The same spirit pervaded the Masjid Muhammad mosque in Washington, where some 20 Jewish, Christian and Muslim clergy gathered in support on Nov. 18.
“I am here as a Jew, as a rabbi, as a leader of faith in my community,” said Rabbi Esther Lederman, director for communities of practice at the Union for Reform Judaism.
“We are here because an assault on Muslim Americans because of their faith is an assault on Americans of all faiths and no faith,” she said. “We are here because religious discrimination is incompatible with our great nation, and we will stand with our Muslim friends and neighbors when they are attacked in word or deed.”
She told reporters that she will oppose “any policies that single out people simply because of their faith.”
“We are here to hold President-elect Donald Trump to the words of his acceptance speech, when he pledged that he will be president for all Americans, and we urge him to respect and protect the religious freedom of every person in this nation, citizen or not,” she said.
Young people on the move
If area adults were standing or sitting to make their opinions known, young people were on the move.
Sam Strongin, 17, a senior at Montgomery Blair High School in Silver Spring, was among several hundred students who walked out of class on Nov. 14 to protest Trump’s election.
They marched onto the football field before proceeding to Westfield Wheaton mall in Wheaton and eventually to downtown Silver Spring.
Strongin said at first he did not think the protest would make a difference, as it was taking place only on school grounds. But when students took to the streets, he decided to join in.
“I was really proud of my classmates for stepping up and taking action,” he said, adding that since the election, the atmosphere at school has been depressed and he has seen students crying in the hallways. “I go to school where lots of kids are going to be affected by this, and I think kids are genuinely scared of what Donald Trump could bring to America.”
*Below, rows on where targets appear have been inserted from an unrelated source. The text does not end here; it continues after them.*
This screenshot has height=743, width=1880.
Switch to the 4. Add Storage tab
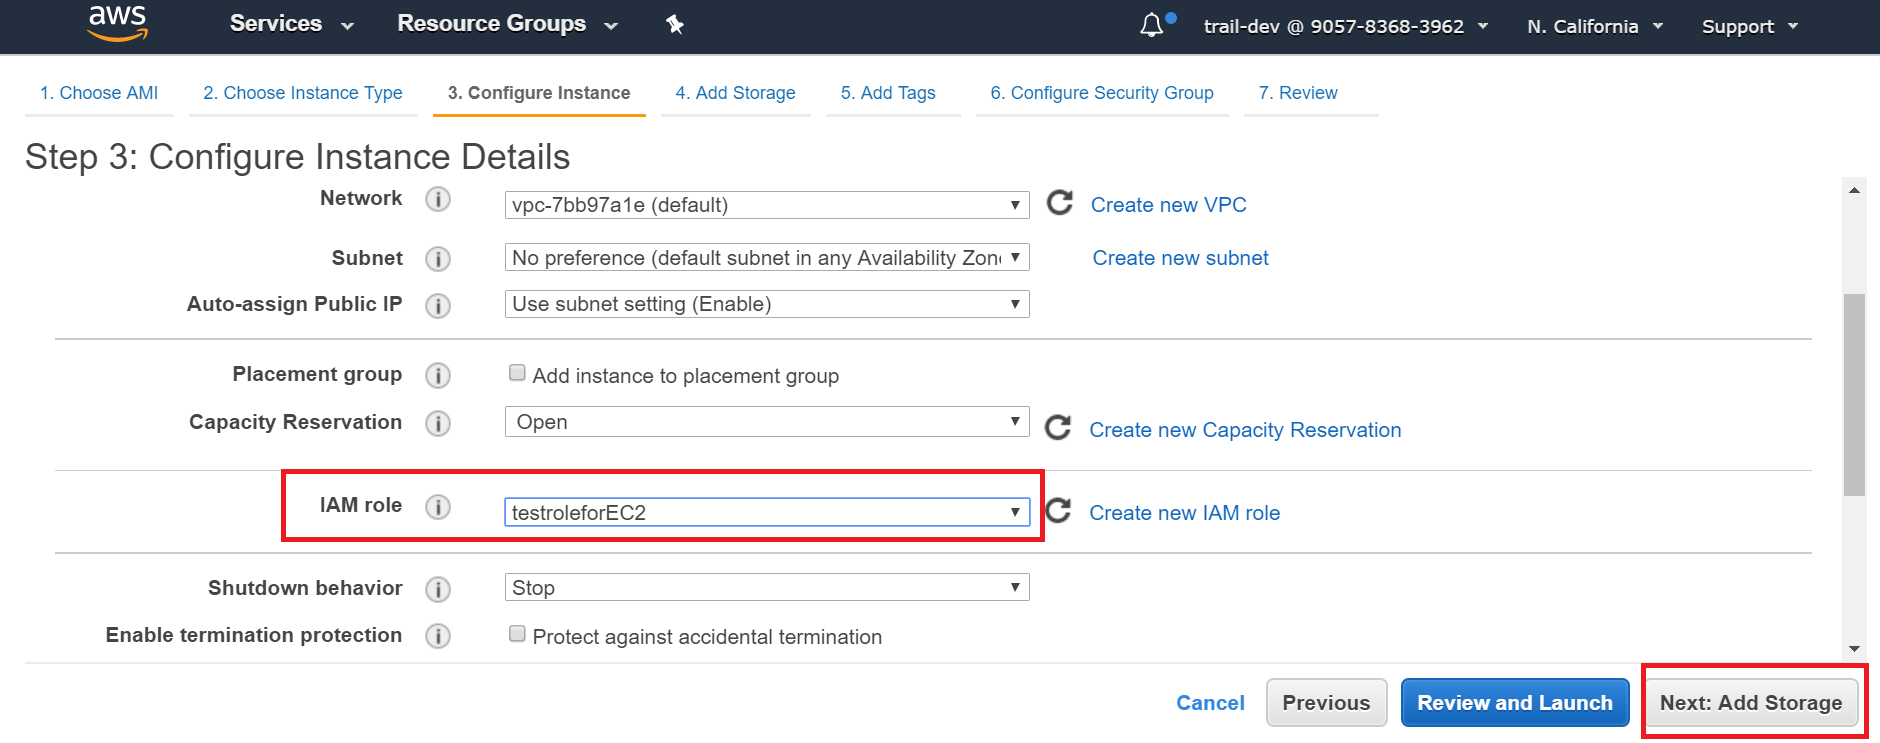tap(735, 93)
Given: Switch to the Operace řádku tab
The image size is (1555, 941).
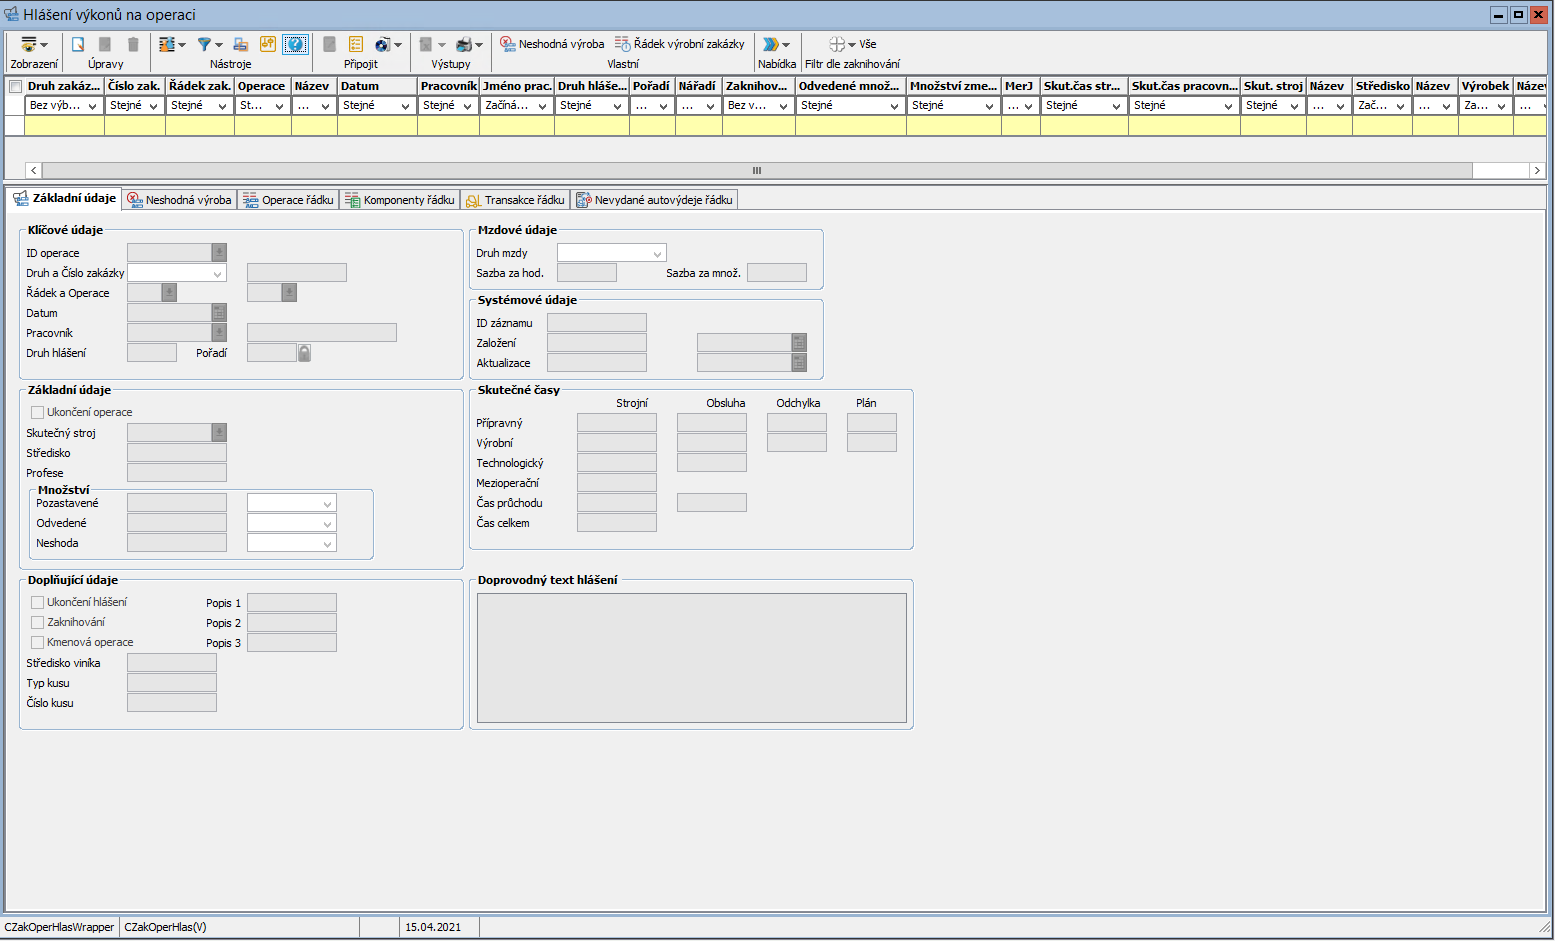Looking at the screenshot, I should pyautogui.click(x=288, y=200).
For sophomore Ariana Brenig, 15, walking out of class was an act of conscience.
“I feel really strongly about defending people’s human rights and equality, so it wasn’t really a questions of whether I was going to participate. It was when I was going to participate,” she said.
“I climbed up this 10-foot fence to get out of the stadium and bring our protest to the street, and then we walked like 10 miles,” she said. “We ended up picking up kids from different schools, so it was pretty amazing that everyone came together for one cause.”
While too young to vote, Brenig said that by protesting and writing letters to politicians she has a say in the political process. “I feel like now everyone’s realized that we’re serious and that we are serious about wanting change. We’re serious about defending ourselves and others who need our help.”